BTI scientists involved in the study: Dr. Zhang Wei (left) and Ms. Nur Izzati Bte Soonaan (right).
Dr. Zhang contributed to the conceptualization, design of the study and manuscript preparation. Ms. Nur Izzati Bte Soonaan designed and performed the experiments.
Traditionally, vaccine purification is a lengthy process to attain the high purity that helps to ensure patient safety. This study discovered that similar purity can be maintained even after selected steps are omitted, leading to a simplified and more efficient process. This is possible because a recently developed powerful purification tool was investigated and applied in a mode that is uncommonly used in conventional virus purification process.

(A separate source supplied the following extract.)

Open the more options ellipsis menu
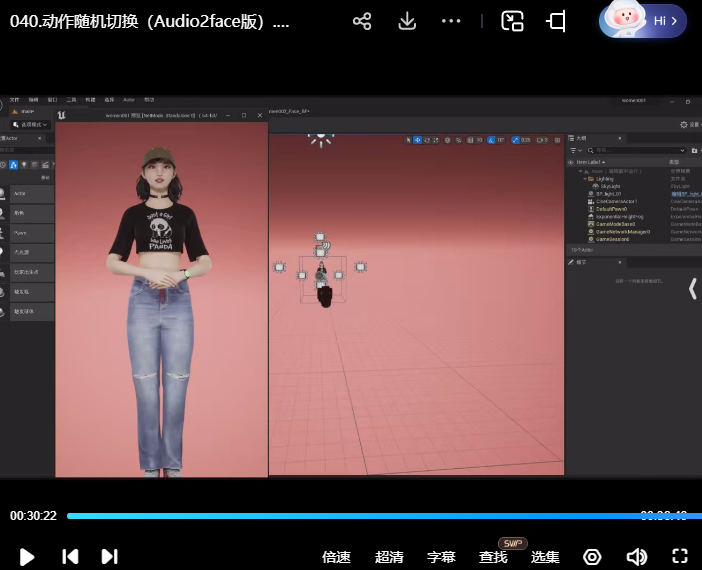The height and width of the screenshot is (570, 702). (451, 21)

Influenza is a public health concern as its virus spreads easily and evolves quickly. Therefore, the demand and pace for new influenza vaccines are extremely high, placing constant pressures on manufacturers. A key bottleneck in the production of influenza and other vaccines is downstream processing, wherein the inactivated viruses are decontaminated and purified. In this study, we shortened the traditional 7-step process to a 4-step process, significantly reducing cost and time for vaccine development and production. Our simplified process not only reduces risk points in biomanufacturing operations but also allows manufacturers to respond more nimbly to urgent needs, such as a pandemic.
H1N1 virus in the culture supernatant was directly captured using DBC and clarified using microfiltration only without any preconditioning. Under optimized conditions with a recently developed anion exchanger, 70-80% hemagglutinin recovery and >95% removal of host cell impurities were achieved in a single chromatographic step. Nuclease treatment, tangential-flow filtration prior to chromatography and polishing steps could be omitted without compromising end product quality, thus reducing the number of operational units and costs in the process. Our new process is applicable to chemically and heat-inactivated viruses alike with moderate recovery and good impurity removal without any further process optimization. It presents a viable and versatile alternative to existing chromatographic tools for the production of viral vaccines.
Generic downstream process for influenza virus purification.
Ta DT, Chu KL, Soonaan NIB, Chin C, Ng SK, Zhang W*. A new and simplified anion exchange chromatographic process for the purification of cell-grown influenza A H1N1 virus. Separation and Purification Technology 2021; 263, 118412.